La creencia de que la existencia de una regulación internacional de la bancarrota de los países va a permitir eludir las restricciones que impone el manejo adecuado de la gestión macroeconómica es una ilusión. Pensar que los países van a poder hacer la política macroeconómica que deseen porque existe una suerte de red que amortigua las caídas económicas de los países es ignorar las fuertes limitaciones que impone el proceso de globalización. Tampoco servirá para evitar, retroactivamente, la aplicación de la sentencia firme de un juez, aspiración que sólo puede estar en la cabeza de alguien convencido de que la seguridad jurídica es un “concepto horrible”.
El único resultado previsible de una ley internacional que regule la bancarrota de las naciones es que obligará a los inversores a redoblar el cuidado por el destino final de sus inversiones.
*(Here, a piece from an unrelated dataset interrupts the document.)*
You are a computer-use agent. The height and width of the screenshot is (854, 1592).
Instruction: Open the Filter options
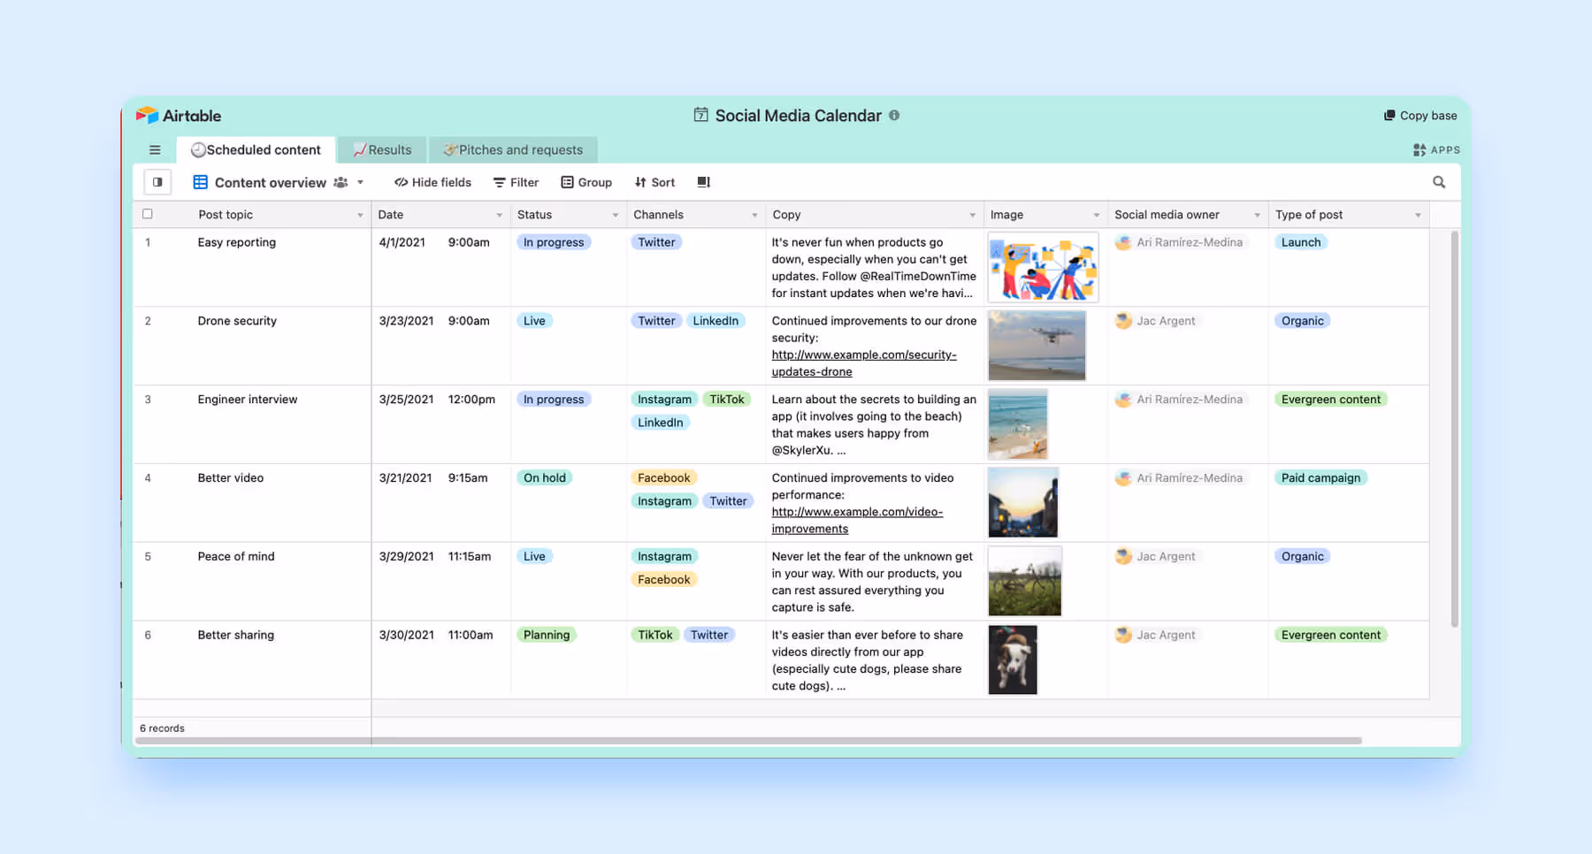(x=516, y=182)
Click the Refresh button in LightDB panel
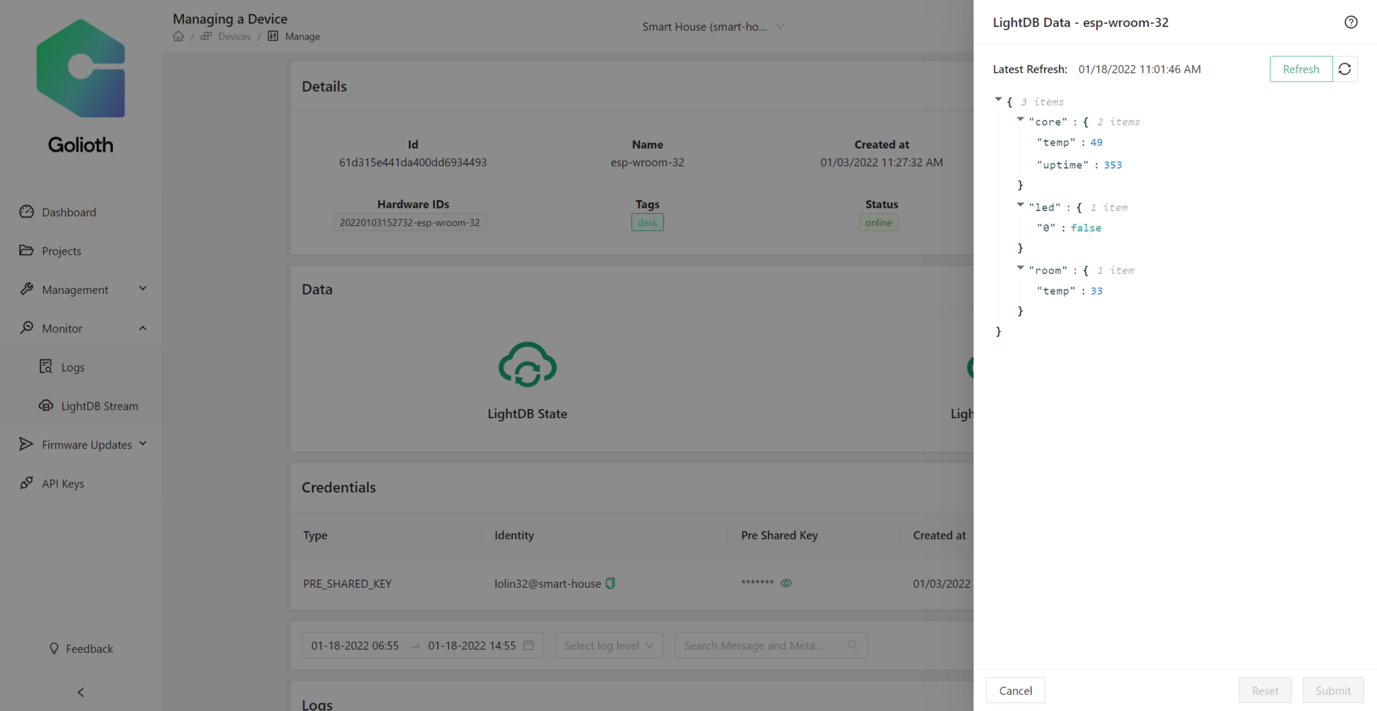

Las políticas macroeconómicas inconsistentes ahuyentarán a los inversores de los países que no ofrezcan seriedad macroeconómica. Los gobiernos que ejecuten políticas irresponsables serán severamente penalizados.
Se podrá argumentar que el progreso de las naciones no depende tanto del crédito externo como del producto de una actividad interna competitiva derivada de políticas que fomenten la educación, la formación, la innovación y la incorporación de nuevas tecnologías. Es cierto, pero frente a la retórica vacua del “desendeudamiento” se debe reconocer que la financiación internacional que aumenta las posibilidades de inversión ayuda al desarrollo más rápido de los países; permite que el gasto total de su economía sea superior al que hubieran tenido en otro caso.
El problema de la Argentina es no sólo que no consigue atraer el ahorro internacional sino que expulsa el nacional. En vez de dar lecciones a los restantes países del mundo, sería prudente que el gobierno argentino iniciara un proceso de reflexión autocrítica hacia las severas inconsistencias de unas políticas macroeconómicas que, lejos de atraer, vienen estimulando la fuga de capitales. Antes que fabricar una red internacional para atenuar los efectos de las caídas sería mejor evitar subir al trapecio para improvisar los arriesgados saltos que dejan boquiabiertos a los observadores internacionales.